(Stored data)

******************************

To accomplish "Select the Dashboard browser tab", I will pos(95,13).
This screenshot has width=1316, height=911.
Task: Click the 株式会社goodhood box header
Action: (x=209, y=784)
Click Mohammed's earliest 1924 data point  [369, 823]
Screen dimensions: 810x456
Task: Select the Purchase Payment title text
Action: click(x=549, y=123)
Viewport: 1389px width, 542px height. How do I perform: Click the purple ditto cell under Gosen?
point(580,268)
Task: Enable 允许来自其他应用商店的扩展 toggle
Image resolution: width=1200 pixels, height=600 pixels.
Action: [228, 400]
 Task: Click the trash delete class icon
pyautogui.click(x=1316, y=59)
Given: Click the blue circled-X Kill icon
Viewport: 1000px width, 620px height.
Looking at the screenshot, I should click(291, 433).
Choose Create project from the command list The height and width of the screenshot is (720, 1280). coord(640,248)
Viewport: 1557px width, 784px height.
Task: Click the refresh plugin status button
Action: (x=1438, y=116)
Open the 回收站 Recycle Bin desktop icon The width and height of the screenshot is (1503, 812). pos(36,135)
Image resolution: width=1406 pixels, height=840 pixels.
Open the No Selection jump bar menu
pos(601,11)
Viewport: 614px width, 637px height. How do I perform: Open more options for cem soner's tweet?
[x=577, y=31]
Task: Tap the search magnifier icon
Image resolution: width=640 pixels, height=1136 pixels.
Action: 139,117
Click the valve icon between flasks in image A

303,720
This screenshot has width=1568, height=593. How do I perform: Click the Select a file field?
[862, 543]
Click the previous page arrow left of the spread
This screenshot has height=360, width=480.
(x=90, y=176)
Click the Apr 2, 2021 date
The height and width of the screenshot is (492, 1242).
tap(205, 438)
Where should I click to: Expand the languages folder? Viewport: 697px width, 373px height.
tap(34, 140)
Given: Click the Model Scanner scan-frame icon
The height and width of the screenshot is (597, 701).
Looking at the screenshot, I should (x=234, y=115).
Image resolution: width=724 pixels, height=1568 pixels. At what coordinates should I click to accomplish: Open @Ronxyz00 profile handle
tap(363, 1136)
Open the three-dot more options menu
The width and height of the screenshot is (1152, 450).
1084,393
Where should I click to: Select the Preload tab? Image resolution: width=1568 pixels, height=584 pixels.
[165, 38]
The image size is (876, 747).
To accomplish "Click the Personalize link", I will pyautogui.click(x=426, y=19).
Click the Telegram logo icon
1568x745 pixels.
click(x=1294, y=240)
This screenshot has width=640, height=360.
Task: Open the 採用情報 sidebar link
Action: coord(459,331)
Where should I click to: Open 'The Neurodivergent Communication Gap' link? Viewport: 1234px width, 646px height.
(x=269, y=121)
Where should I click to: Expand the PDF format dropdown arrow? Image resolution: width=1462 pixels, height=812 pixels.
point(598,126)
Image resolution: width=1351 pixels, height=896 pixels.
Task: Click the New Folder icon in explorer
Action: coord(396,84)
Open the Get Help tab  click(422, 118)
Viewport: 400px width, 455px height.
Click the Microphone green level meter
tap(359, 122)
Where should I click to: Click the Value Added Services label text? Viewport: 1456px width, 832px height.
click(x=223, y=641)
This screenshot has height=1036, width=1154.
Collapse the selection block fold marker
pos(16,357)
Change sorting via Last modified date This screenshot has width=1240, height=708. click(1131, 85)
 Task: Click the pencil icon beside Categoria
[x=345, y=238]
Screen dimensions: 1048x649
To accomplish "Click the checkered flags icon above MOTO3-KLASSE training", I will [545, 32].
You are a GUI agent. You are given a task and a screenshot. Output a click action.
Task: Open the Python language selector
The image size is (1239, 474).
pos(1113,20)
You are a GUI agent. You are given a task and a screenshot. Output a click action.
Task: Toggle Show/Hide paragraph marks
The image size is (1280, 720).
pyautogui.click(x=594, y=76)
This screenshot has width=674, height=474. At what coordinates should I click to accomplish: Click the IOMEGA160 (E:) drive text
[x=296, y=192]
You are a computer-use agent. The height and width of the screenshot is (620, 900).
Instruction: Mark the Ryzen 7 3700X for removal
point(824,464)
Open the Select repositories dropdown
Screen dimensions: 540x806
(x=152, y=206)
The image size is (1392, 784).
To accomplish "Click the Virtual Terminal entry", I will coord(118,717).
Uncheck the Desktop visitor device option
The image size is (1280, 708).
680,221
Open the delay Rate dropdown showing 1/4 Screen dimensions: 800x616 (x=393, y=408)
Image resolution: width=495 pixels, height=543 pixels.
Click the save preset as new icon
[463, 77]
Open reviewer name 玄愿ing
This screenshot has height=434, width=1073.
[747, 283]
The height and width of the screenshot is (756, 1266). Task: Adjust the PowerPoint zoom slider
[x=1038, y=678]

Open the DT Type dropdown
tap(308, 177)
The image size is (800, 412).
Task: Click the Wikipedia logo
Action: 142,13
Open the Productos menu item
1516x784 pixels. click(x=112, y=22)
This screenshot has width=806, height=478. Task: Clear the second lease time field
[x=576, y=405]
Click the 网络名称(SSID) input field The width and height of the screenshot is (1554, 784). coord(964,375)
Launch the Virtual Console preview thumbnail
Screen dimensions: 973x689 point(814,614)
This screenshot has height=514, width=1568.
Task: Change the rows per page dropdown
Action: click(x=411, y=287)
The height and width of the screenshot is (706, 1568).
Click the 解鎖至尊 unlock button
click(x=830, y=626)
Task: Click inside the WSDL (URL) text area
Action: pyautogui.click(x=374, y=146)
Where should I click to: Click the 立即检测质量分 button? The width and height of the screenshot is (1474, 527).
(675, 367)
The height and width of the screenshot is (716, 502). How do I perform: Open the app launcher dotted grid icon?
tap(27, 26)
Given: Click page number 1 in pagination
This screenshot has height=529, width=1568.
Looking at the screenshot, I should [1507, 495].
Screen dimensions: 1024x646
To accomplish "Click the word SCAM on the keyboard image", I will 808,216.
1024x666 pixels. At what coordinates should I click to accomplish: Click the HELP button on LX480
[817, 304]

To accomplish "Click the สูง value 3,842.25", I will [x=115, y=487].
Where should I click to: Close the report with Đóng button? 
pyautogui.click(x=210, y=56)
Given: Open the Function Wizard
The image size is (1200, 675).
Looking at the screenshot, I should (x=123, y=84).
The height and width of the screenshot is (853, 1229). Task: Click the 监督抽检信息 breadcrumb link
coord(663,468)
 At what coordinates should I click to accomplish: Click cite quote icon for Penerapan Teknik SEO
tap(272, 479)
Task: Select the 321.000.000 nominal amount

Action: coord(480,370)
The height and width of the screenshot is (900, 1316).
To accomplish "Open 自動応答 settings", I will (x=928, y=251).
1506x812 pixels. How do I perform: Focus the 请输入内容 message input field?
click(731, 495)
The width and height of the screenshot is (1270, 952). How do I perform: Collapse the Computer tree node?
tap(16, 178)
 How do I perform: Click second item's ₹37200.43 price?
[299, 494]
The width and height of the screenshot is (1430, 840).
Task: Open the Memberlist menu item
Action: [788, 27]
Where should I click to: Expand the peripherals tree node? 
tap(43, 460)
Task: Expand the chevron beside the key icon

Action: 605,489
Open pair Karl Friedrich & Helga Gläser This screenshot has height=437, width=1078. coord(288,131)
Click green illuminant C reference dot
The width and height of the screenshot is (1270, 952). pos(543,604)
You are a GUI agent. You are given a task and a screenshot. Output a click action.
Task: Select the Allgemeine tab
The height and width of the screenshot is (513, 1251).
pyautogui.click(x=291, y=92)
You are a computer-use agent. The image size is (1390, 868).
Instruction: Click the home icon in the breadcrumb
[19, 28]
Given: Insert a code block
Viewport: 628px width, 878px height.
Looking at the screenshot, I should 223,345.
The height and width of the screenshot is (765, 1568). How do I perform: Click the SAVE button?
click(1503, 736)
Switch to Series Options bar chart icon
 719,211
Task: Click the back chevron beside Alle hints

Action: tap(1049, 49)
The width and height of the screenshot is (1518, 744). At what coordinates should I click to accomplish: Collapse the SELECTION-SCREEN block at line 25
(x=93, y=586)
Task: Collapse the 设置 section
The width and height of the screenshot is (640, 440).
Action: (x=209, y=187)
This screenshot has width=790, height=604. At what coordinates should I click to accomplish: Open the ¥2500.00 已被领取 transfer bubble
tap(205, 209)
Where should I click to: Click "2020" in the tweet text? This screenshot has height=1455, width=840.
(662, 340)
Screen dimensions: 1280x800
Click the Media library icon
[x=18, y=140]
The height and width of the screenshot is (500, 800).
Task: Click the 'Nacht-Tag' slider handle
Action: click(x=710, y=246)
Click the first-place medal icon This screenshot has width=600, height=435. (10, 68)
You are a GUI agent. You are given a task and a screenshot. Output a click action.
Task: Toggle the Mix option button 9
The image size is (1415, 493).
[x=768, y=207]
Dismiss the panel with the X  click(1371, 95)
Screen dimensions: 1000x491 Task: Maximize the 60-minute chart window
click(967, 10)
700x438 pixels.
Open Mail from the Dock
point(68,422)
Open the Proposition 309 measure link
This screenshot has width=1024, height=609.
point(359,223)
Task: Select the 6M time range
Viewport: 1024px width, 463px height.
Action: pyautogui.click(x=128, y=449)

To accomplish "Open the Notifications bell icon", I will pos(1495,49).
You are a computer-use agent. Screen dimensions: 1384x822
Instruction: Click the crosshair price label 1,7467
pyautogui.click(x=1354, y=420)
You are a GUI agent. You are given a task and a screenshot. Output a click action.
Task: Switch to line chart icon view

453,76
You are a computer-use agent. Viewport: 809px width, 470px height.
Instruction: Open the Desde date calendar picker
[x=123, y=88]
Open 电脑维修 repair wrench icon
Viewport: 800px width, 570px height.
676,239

******************************

Out of the data above, give again only the lines starting at the one holding "Click the save preset as new icon" and ending at the one holding "Click the 网络名称(SSID)", unchanged.

- _RESPONSE TO THE EXERCISE_:
Click the save preset as new icon
[463, 77]
Open reviewer name 玄愿ing
This screenshot has height=434, width=1073.
[747, 283]
The height and width of the screenshot is (756, 1266). Task: Adjust the PowerPoint zoom slider
[x=1038, y=678]

Open the DT Type dropdown
tap(308, 177)
The image size is (800, 412).
Task: Click the Wikipedia logo
Action: 142,13
Open the Productos menu item
1516x784 pixels. click(x=112, y=22)
This screenshot has width=806, height=478. Task: Clear the second lease time field
[x=576, y=405]
Click the 网络名称(SSID) input field The width and height of the screenshot is (1554, 784). coord(964,375)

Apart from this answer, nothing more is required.